• TASK DATA
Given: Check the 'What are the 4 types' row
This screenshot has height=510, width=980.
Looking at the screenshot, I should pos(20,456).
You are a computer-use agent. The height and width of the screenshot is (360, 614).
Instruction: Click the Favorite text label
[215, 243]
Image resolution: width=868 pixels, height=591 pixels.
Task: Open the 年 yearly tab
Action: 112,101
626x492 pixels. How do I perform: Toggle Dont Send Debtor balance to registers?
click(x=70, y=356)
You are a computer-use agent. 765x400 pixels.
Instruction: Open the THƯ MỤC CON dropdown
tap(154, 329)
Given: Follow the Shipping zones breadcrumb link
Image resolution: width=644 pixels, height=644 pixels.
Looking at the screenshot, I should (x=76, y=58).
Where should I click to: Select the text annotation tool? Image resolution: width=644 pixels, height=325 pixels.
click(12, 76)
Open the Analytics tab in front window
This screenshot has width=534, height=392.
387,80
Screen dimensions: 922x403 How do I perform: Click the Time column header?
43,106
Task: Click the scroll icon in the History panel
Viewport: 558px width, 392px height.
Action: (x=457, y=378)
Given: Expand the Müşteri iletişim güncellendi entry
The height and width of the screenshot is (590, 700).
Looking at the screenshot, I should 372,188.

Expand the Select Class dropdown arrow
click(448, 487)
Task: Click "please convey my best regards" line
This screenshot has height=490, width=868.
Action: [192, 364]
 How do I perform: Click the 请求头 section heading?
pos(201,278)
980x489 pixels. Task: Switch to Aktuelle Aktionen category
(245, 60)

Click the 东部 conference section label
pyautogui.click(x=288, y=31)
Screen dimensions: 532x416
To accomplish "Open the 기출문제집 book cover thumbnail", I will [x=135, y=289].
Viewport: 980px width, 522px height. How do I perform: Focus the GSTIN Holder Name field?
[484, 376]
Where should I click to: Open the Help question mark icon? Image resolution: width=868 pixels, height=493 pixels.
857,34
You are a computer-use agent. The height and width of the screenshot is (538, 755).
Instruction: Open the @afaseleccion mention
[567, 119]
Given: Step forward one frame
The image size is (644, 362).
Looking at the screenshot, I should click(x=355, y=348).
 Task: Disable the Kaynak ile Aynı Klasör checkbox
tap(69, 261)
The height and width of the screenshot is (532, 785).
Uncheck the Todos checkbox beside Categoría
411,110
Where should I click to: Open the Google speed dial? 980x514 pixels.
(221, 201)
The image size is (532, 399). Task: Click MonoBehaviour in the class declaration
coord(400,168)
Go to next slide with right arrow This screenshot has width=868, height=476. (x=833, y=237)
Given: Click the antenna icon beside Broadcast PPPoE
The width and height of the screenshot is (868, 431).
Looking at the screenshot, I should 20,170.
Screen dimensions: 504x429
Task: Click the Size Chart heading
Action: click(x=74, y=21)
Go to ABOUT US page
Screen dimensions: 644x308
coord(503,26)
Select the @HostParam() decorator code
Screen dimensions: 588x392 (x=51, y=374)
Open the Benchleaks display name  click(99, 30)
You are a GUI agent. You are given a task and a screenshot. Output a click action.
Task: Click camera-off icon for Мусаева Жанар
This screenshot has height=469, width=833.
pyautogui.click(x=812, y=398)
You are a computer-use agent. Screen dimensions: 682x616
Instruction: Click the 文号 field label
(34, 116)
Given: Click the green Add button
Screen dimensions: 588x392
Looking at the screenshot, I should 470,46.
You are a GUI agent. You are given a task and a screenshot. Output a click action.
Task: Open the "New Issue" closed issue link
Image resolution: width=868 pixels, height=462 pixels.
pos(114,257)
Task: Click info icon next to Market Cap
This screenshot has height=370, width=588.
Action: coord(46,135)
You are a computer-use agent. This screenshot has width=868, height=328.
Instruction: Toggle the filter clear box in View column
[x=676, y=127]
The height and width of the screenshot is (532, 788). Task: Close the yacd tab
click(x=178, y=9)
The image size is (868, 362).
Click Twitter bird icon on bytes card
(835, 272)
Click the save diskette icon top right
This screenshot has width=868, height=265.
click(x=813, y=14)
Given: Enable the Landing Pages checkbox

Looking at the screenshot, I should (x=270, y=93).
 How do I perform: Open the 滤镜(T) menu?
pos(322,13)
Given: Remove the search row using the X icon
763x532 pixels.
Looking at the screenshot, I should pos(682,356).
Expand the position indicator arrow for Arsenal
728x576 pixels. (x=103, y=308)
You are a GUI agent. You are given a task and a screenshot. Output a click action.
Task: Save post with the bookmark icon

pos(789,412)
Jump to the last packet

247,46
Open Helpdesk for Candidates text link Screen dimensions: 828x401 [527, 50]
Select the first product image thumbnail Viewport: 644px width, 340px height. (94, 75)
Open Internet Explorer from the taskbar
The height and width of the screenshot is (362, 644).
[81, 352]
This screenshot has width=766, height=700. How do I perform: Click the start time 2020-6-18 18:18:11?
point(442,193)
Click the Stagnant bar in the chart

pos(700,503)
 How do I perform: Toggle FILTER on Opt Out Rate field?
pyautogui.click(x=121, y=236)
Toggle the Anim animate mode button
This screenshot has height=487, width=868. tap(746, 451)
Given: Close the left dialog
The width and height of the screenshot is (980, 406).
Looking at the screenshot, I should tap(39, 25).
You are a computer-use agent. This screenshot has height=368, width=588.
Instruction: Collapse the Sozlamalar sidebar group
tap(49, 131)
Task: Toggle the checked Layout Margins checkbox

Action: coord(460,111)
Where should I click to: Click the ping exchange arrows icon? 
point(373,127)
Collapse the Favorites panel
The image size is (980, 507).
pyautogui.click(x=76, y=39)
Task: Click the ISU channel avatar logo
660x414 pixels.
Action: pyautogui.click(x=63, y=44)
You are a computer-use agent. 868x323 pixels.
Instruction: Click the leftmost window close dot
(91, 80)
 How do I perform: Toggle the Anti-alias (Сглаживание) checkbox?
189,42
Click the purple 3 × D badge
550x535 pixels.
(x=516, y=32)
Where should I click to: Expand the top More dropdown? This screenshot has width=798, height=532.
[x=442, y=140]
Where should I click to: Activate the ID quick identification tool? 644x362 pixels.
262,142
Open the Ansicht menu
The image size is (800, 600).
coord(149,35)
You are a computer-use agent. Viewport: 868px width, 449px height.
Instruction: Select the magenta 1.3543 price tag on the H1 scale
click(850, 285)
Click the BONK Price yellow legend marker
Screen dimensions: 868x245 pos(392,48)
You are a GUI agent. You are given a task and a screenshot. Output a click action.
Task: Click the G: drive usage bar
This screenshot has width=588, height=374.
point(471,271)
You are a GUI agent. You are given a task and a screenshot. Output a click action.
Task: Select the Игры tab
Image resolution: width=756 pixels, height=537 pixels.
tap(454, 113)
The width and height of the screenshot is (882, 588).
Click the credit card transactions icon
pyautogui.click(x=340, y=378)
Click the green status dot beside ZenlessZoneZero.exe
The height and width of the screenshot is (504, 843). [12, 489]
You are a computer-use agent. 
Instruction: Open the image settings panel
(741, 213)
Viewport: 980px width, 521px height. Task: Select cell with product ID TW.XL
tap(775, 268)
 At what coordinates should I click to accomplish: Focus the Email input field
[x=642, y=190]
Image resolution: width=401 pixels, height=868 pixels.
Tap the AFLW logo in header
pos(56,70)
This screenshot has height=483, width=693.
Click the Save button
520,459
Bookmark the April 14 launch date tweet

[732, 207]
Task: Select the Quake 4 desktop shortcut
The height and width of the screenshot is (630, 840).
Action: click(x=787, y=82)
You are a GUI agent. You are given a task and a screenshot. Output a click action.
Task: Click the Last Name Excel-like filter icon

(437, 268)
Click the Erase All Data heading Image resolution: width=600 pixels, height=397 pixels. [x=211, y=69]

• TASK BRIEF
Reproduce the listing in full. Keep it exactly as written.

• REPLY
Given: Check the 'What are the 4 types' row
This screenshot has height=510, width=980.
Looking at the screenshot, I should pos(20,456).
You are a computer-use agent. The height and width of the screenshot is (360, 614).
Instruction: Click the Favorite text label
[215, 243]
Image resolution: width=868 pixels, height=591 pixels.
Task: Open the 年 yearly tab
Action: 112,101
626x492 pixels. How do I perform: Toggle Dont Send Debtor balance to registers?
click(x=70, y=356)
You are a computer-use agent. 765x400 pixels.
Instruction: Open the THƯ MỤC CON dropdown
tap(154, 329)
Given: Follow the Shipping zones breadcrumb link
Image resolution: width=644 pixels, height=644 pixels.
Looking at the screenshot, I should (x=76, y=58).
Where should I click to: Select the text annotation tool? Image resolution: width=644 pixels, height=325 pixels.
click(12, 76)
Open the Analytics tab in front window
This screenshot has width=534, height=392.
387,80
Screen dimensions: 922x403 How do I perform: Click the Time column header?
43,106
Task: Click the scroll icon in the History panel
Viewport: 558px width, 392px height.
Action: (x=457, y=378)
Given: Expand the Müşteri iletişim güncellendi entry
The height and width of the screenshot is (590, 700).
Looking at the screenshot, I should 372,188.

Expand the Select Class dropdown arrow
click(448, 487)
Task: Click "please convey my best regards" line
This screenshot has height=490, width=868.
Action: [192, 364]
 How do I perform: Click the 请求头 section heading?
pos(201,278)
980x489 pixels. Task: Switch to Aktuelle Aktionen category
(245, 60)

Click the 东部 conference section label
pyautogui.click(x=288, y=31)
Screen dimensions: 532x416
To accomplish "Open the 기출문제집 book cover thumbnail", I will [x=135, y=289].
Viewport: 980px width, 522px height. How do I perform: Focus the GSTIN Holder Name field?
[484, 376]
Where should I click to: Open the Help question mark icon? Image resolution: width=868 pixels, height=493 pixels.
857,34
You are a computer-use agent. The height and width of the screenshot is (538, 755).
Instruction: Open the @afaseleccion mention
[567, 119]
Given: Step forward one frame
The image size is (644, 362).
Looking at the screenshot, I should click(x=355, y=348).
 Task: Disable the Kaynak ile Aynı Klasör checkbox
tap(69, 261)
The height and width of the screenshot is (532, 785).
Uncheck the Todos checkbox beside Categoría
411,110
Where should I click to: Open the Google speed dial? 980x514 pixels.
(221, 201)
The image size is (532, 399). Task: Click MonoBehaviour in the class declaration
coord(400,168)
Go to next slide with right arrow This screenshot has width=868, height=476. (x=833, y=237)
Given: Click the antenna icon beside Broadcast PPPoE
The width and height of the screenshot is (868, 431).
Looking at the screenshot, I should 20,170.
Screen dimensions: 504x429
Task: Click the Size Chart heading
Action: click(x=74, y=21)
Go to ABOUT US page
Screen dimensions: 644x308
coord(503,26)
Select the @HostParam() decorator code
Screen dimensions: 588x392 (x=51, y=374)
Open the Benchleaks display name  click(99, 30)
You are a GUI agent. You are given a task and a screenshot. Output a click action.
Task: Click camera-off icon for Мусаева Жанар
This screenshot has height=469, width=833.
pyautogui.click(x=812, y=398)
You are a computer-use agent. Screen dimensions: 682x616
Instruction: Click the 文号 field label
(34, 116)
Given: Click the green Add button
Screen dimensions: 588x392
Looking at the screenshot, I should 470,46.
You are a GUI agent. You are given a task and a screenshot. Output a click action.
Task: Open the "New Issue" closed issue link
Image resolution: width=868 pixels, height=462 pixels.
pos(114,257)
Task: Click info icon next to Market Cap
This screenshot has height=370, width=588.
Action: coord(46,135)
You are a computer-use agent. This screenshot has width=868, height=328.
Instruction: Toggle the filter clear box in View column
[x=676, y=127]
The height and width of the screenshot is (532, 788). Task: Close the yacd tab
click(x=178, y=9)
The image size is (868, 362).
Click Twitter bird icon on bytes card
(835, 272)
Click the save diskette icon top right
This screenshot has width=868, height=265.
click(x=813, y=14)
Given: Enable the Landing Pages checkbox

Looking at the screenshot, I should (x=270, y=93).
 How do I perform: Open the 滤镜(T) menu?
pos(322,13)
Given: Remove the search row using the X icon
763x532 pixels.
Looking at the screenshot, I should pos(682,356).
Expand the position indicator arrow for Arsenal
728x576 pixels. (x=103, y=308)
You are a GUI agent. You are given a task and a screenshot. Output a click action.
Task: Save post with the bookmark icon

pos(789,412)
Jump to the last packet

247,46
Open Helpdesk for Candidates text link Screen dimensions: 828x401 [527, 50]
Select the first product image thumbnail Viewport: 644px width, 340px height. (94, 75)
Open Internet Explorer from the taskbar
The height and width of the screenshot is (362, 644).
[81, 352]
This screenshot has width=766, height=700. How do I perform: Click the start time 2020-6-18 18:18:11?
point(442,193)
Click the Stagnant bar in the chart

pos(700,503)
 How do I perform: Toggle FILTER on Opt Out Rate field?
pyautogui.click(x=121, y=236)
Toggle the Anim animate mode button
This screenshot has height=487, width=868. tap(746, 451)
Given: Close the left dialog
The width and height of the screenshot is (980, 406).
Looking at the screenshot, I should tap(39, 25).
You are a computer-use agent. This screenshot has height=368, width=588.
Instruction: Collapse the Sozlamalar sidebar group
tap(49, 131)
Task: Toggle the checked Layout Margins checkbox

Action: coord(460,111)
Where should I click to: Click the ping exchange arrows icon? 
point(373,127)
Collapse the Favorites panel
The image size is (980, 507).
pyautogui.click(x=76, y=39)
Task: Click the ISU channel avatar logo
660x414 pixels.
Action: pyautogui.click(x=63, y=44)
You are a computer-use agent. 868x323 pixels.
Instruction: Click the leftmost window close dot
(91, 80)
 How do I perform: Toggle the Anti-alias (Сглаживание) checkbox?
189,42
Click the purple 3 × D badge
550x535 pixels.
(x=516, y=32)
Where should I click to: Expand the top More dropdown? This screenshot has width=798, height=532.
[x=442, y=140]
Where should I click to: Activate the ID quick identification tool? 644x362 pixels.
262,142
Open the Ansicht menu
The image size is (800, 600).
coord(149,35)
You are a computer-use agent. Viewport: 868px width, 449px height.
Instruction: Select the magenta 1.3543 price tag on the H1 scale
click(850, 285)
Click the BONK Price yellow legend marker
Screen dimensions: 868x245 pos(392,48)
You are a GUI agent. You are given a task and a screenshot. Output a click action.
Task: Click the G: drive usage bar
This screenshot has width=588, height=374.
point(471,271)
You are a GUI agent. You are given a task and a screenshot. Output a click action.
Task: Select the Игры tab
Image resolution: width=756 pixels, height=537 pixels.
tap(454, 113)
The width and height of the screenshot is (882, 588).
Click the credit card transactions icon
pyautogui.click(x=340, y=378)
Click the green status dot beside ZenlessZoneZero.exe
The height and width of the screenshot is (504, 843). [12, 489]
You are a computer-use agent. 
Instruction: Open the image settings panel
(741, 213)
Viewport: 980px width, 521px height. Task: Select cell with product ID TW.XL
tap(775, 268)
 At what coordinates should I click to accomplish: Focus the Email input field
[x=642, y=190]
Image resolution: width=401 pixels, height=868 pixels.
Tap the AFLW logo in header
pos(56,70)
This screenshot has height=483, width=693.
Click the Save button
520,459
Bookmark the April 14 launch date tweet

[732, 207]
Task: Select the Quake 4 desktop shortcut
The height and width of the screenshot is (630, 840).
Action: click(x=787, y=82)
You are a GUI agent. You are given a task and a screenshot. Output a click action.
Task: Click the Last Name Excel-like filter icon

(437, 268)
Click the Erase All Data heading Image resolution: width=600 pixels, height=397 pixels. [x=211, y=69]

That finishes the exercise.